Но когда Шергин клал страницу на место, Спадолин обратил внимание на то, что серия отдельных рисунков на титульном листе, на котором по-прежнему не было написано ни слова, слилась в один и стала напоминать основание равностороннего треугольника.
Казахстан и оружие
В качестве тренировочного поля для своих репортажей Зим избрал малоизученное, но тем не менее интересное для большинства американцев поле – право владения огнестрельным оружием в Республике Казахстан. Закон об оружии в Казахстане выглядел совершенно драконовским по сравнению с точкой зрения любого жителя штата Техас, но на территории СНГ он представлял собой огромный шаг вперёд по отношению к той политике тотального запрета, которая существовала ещё двадцать лет тому назад на всей территории бывшего Советского Союза.
На развитие этой темы и создание трёх передач, в которых Зим популярно и «на пальцах» объяснял особенности гражданского вооружения в Центральной Азии, у него ушло три недели.
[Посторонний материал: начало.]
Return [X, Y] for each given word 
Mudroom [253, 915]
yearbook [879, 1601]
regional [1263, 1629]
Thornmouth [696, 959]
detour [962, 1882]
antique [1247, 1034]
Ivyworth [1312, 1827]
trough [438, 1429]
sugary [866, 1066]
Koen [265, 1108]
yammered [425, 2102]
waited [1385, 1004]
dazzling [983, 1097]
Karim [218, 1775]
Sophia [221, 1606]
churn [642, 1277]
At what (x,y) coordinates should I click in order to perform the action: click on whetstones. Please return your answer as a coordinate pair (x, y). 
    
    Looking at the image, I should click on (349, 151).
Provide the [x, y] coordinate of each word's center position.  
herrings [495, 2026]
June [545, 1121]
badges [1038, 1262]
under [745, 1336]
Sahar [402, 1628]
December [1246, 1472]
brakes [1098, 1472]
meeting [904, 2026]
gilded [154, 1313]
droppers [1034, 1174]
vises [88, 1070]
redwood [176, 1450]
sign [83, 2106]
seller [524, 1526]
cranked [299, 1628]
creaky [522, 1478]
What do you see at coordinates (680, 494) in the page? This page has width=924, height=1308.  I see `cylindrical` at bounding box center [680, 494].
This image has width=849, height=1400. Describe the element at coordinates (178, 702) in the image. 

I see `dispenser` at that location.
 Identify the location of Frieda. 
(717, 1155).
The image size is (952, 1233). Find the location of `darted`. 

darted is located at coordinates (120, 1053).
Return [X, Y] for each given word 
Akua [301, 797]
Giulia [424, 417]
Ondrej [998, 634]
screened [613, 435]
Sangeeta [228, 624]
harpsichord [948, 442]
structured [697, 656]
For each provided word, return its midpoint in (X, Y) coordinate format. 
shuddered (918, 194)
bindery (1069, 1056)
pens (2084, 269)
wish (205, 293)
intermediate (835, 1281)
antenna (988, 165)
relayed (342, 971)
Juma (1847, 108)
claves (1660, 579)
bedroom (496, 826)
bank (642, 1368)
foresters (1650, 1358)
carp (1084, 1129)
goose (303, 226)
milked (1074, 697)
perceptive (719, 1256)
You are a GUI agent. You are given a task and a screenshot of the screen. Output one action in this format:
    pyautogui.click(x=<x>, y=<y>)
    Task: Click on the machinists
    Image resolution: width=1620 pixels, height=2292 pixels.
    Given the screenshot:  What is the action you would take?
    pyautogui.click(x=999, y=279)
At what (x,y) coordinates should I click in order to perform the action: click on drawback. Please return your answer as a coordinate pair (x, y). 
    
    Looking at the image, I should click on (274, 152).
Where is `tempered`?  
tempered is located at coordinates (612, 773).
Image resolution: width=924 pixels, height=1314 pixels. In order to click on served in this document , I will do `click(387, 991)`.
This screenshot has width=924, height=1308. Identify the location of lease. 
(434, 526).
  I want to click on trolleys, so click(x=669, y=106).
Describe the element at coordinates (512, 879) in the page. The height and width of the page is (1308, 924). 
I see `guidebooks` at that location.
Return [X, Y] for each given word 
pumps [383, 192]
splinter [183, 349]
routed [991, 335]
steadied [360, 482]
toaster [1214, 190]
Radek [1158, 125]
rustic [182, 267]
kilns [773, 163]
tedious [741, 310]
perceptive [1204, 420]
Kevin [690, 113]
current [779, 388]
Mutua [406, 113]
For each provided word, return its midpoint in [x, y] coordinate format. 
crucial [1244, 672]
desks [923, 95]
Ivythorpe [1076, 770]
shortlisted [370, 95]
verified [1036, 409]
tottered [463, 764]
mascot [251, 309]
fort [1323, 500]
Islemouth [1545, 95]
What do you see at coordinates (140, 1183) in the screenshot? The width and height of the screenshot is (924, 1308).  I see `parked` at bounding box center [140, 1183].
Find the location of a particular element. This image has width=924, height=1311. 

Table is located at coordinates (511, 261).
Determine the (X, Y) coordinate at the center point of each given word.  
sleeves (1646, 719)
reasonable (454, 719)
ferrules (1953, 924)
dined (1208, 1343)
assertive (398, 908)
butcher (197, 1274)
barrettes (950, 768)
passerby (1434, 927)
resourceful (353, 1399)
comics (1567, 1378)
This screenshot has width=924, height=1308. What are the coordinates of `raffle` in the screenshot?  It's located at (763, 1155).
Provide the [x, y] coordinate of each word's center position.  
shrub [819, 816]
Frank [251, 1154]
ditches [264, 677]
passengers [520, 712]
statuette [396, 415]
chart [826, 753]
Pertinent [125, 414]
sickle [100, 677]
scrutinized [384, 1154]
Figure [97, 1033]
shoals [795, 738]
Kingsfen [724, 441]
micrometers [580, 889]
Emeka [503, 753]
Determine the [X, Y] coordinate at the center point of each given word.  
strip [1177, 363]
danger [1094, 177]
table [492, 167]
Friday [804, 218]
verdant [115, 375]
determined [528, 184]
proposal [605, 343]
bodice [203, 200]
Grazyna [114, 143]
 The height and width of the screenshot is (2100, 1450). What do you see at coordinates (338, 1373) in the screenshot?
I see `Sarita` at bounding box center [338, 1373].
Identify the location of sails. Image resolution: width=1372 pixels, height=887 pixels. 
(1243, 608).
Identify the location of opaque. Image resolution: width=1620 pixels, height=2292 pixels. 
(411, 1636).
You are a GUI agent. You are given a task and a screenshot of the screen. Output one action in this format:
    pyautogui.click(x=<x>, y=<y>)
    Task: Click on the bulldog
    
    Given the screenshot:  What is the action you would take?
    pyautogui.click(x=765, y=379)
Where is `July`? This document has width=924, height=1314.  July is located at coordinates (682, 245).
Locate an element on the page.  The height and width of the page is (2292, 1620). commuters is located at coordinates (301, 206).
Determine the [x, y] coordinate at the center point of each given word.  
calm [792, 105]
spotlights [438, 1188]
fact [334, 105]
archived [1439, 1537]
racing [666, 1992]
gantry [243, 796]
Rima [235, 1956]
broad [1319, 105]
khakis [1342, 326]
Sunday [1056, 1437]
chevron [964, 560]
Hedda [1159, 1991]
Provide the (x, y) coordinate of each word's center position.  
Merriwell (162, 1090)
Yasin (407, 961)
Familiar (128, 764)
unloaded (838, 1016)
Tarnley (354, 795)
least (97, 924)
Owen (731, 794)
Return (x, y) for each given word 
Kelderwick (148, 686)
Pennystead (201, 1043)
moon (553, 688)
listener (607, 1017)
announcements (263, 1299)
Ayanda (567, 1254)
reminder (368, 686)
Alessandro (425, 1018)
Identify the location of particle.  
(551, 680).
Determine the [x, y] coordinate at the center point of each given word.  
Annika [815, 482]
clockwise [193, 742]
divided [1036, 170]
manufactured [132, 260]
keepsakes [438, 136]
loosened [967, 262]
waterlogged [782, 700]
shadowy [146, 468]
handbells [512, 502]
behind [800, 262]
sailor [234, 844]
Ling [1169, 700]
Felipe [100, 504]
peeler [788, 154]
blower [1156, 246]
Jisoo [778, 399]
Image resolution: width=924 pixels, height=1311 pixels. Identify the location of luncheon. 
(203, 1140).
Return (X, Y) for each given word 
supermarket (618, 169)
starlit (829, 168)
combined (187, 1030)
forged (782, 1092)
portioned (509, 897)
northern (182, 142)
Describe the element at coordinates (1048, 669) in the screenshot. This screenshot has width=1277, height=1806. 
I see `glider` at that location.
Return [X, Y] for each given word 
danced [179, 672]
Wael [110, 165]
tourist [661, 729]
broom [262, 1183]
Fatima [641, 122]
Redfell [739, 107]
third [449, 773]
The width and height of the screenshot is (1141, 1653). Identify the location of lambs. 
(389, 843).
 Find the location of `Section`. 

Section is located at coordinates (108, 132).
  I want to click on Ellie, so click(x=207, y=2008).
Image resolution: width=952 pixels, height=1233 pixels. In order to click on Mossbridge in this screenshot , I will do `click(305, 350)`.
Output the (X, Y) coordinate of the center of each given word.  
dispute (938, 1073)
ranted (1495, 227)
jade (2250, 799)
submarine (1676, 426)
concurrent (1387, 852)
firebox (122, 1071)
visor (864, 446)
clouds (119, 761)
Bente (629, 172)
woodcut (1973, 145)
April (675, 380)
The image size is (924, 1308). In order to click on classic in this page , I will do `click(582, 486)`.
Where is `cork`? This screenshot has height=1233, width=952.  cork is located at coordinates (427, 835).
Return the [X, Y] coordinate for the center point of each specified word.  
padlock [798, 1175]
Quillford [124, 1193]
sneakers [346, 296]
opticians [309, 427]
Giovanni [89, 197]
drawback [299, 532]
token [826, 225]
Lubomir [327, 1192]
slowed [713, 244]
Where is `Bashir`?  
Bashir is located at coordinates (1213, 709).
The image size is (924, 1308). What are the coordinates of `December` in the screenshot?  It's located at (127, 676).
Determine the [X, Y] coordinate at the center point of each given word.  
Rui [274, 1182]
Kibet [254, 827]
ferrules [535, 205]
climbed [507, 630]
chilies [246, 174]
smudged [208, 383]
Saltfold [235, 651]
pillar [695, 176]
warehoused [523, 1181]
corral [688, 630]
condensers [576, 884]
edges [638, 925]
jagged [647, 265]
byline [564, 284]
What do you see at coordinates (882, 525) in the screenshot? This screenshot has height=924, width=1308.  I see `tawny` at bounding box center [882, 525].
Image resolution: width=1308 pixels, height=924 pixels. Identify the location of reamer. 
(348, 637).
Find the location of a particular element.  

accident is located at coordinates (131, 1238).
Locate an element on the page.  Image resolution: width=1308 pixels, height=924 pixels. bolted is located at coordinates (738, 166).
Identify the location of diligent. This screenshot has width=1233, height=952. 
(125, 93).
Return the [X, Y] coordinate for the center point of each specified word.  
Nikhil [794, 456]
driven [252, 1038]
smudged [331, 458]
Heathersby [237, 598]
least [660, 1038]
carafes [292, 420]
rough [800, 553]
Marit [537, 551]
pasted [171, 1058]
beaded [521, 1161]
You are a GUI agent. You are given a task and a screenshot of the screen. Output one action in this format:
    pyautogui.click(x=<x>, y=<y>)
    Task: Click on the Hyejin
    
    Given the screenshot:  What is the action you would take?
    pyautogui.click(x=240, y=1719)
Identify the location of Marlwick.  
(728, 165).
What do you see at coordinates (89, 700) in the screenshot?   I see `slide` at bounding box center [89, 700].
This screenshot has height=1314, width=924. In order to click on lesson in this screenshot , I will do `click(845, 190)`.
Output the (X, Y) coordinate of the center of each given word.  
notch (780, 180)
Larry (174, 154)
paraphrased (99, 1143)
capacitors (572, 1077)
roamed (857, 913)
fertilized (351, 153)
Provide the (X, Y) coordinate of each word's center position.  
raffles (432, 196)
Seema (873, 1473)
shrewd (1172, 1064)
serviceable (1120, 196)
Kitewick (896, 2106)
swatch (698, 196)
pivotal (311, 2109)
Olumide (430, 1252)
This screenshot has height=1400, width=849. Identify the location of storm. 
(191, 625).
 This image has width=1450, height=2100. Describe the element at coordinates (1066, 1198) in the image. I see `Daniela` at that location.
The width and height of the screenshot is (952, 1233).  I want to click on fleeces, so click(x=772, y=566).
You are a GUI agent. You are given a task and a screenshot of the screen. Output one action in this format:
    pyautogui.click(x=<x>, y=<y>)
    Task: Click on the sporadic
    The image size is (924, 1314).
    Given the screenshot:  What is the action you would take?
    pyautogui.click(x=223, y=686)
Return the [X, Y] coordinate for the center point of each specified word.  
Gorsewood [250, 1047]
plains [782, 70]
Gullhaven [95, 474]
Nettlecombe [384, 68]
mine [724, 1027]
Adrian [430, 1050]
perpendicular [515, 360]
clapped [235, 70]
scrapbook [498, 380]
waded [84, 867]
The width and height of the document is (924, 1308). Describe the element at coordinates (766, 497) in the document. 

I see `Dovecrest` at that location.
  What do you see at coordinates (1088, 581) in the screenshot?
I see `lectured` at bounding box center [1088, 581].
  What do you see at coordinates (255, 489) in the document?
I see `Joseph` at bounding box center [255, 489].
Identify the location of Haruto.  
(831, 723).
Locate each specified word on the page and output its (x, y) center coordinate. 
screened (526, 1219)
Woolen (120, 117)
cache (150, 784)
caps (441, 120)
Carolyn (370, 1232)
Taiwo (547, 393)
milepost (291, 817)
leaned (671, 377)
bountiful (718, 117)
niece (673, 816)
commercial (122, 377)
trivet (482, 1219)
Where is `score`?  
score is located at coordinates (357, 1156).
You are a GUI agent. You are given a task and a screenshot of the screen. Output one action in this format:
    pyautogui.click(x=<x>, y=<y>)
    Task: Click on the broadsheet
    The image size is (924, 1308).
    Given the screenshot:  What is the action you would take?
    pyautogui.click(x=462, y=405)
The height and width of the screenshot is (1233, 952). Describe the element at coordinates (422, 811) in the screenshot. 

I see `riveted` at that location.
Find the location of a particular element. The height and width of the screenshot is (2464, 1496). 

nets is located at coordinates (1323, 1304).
Эллисон убедился в способности своего нового сотрудника сделать материал буквально «из ничего», а также в том, что он уверенно ориентируется в хитросплетениях местных нитей, за которыми стояли люди с непроизносимыми для американца фамилиями, и улетел в Северный Пакистан, где развернул серию репортажей о борьбе родных американскому сердцу «зелёных беретов» с остатками Талибана. Зиму пришлось коротать дни в обществе Розы Тусупбековой, Талгата Курбангалиева, а также Джима Аронсона, технического гения центральноазиатского корпункта IEN.